同じ大きさで同じイメージを繰り返して、キャンベル缶の均一性や偏在性を強調することで、発明性や独創性のメディウムとして絵画の理想を覆した。
このような視覚的反復行為は、広告業界が長い間、一般庶民の意識に浸透させるために利用してきた手法でもあった。しかし、ウォーホルにとってキャンベル缶の反復は真摯的なものの象徴だった。
「キャンベルスープの缶を50回繰り返すと、網膜的絵画としての興味を失うでしょう」とウォーホルは話す。
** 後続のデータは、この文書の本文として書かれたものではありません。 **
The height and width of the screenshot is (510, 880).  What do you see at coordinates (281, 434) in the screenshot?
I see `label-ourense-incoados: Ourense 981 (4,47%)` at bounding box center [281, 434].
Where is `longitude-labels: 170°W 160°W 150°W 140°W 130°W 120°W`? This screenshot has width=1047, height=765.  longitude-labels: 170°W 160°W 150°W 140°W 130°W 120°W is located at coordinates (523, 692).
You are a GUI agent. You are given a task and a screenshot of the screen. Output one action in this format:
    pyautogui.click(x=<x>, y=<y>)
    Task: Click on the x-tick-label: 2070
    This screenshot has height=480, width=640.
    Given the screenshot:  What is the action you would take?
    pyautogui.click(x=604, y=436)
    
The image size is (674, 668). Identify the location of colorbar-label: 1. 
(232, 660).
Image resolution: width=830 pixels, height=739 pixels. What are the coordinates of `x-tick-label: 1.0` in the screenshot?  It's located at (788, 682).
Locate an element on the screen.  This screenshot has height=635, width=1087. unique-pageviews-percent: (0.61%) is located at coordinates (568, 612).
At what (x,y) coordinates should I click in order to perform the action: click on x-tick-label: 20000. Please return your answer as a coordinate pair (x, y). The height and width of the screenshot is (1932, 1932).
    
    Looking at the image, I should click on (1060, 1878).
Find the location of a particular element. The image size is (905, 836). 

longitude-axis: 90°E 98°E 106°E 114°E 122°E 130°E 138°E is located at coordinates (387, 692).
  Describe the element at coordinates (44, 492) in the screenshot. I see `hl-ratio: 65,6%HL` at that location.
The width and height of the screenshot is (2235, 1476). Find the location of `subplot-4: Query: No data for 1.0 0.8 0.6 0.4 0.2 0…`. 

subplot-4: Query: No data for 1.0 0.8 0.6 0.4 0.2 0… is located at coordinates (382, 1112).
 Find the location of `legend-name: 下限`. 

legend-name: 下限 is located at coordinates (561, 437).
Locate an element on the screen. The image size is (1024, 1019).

マルセル・デュシャンの言葉を借りれば、鑑賞者が興味を抱くのは、キャンベルスープ缶ではなく、キャンベルスープ缶が50個も並んでいるという概念になるのだ。こうした点で、ウォーホルのキャンベル・スープ缶は、コンセプチュアル・アートでもある。
ウォーホルに対する誤った解釈
ヨーロッパでは、ウォーホルの作品に対して非常に異なった見方をしていた。多くの人は反復されたキャンベル缶について、アメリカの資本主義に対する破壊的なイメージで、それはマルクス主義的な風刺として認識していた。
破壊的でないとしても、少なくともポップカルチャーに対するマルクス主義的な批判と考えられていた。しかし、ウォーホルは左翼でもマルクス主義的なところでもない。ウォーホルの政治に対する無関心さから分析すれば、これは資本主義に対する批判的なメッセージではないだろう。
スープ缶は、ほかの初期のポップ・アートほど衝撃的で下品ではなかったが、それでもアートワールドの人々の感性を逆撫でた。
カラヴァッジョの官能的な果物籠やシャルダンの豪華な桃、セザンヌの鮮やかなリンゴの配置とは対照的に、平凡なキャンベルスープの缶は美術界に寒気を与えた。
さらに、誰もが知っているポップカルチャーのアイテムを独立させるというアイデアは、美術界にとって馬鹿げていた。